What to work on
Display each line of the items below that contains the word "accomplish".
BEGIN Dataset records
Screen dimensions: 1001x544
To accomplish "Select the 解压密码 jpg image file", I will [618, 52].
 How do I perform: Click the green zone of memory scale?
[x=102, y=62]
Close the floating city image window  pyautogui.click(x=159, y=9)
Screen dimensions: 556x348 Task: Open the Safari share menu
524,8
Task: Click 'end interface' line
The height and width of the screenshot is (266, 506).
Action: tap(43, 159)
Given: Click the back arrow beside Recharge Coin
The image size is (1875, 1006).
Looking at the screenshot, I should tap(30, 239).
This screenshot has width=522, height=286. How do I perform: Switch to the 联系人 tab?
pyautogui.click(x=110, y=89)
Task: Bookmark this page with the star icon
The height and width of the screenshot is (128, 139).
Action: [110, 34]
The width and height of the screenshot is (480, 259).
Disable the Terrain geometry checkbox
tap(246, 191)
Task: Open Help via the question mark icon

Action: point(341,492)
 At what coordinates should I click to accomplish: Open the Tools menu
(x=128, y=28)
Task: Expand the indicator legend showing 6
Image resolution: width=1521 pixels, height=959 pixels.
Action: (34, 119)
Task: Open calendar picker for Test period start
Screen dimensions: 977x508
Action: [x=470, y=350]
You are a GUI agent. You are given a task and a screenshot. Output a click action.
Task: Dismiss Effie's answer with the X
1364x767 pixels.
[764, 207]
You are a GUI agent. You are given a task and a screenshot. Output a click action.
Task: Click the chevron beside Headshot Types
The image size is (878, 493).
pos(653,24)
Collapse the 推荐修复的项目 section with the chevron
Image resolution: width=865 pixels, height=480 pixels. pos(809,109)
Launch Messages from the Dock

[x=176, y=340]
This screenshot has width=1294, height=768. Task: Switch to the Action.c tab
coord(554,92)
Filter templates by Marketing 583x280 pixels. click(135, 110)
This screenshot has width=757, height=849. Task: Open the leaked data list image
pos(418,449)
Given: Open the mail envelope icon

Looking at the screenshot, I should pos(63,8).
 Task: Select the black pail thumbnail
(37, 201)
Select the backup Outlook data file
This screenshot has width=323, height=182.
END Dataset records
Result of the exercise
To accomplish "Select the 解压密码 jpg image file", I will [618, 52].
 At what coordinates should I click to accomplish: Open the Tools menu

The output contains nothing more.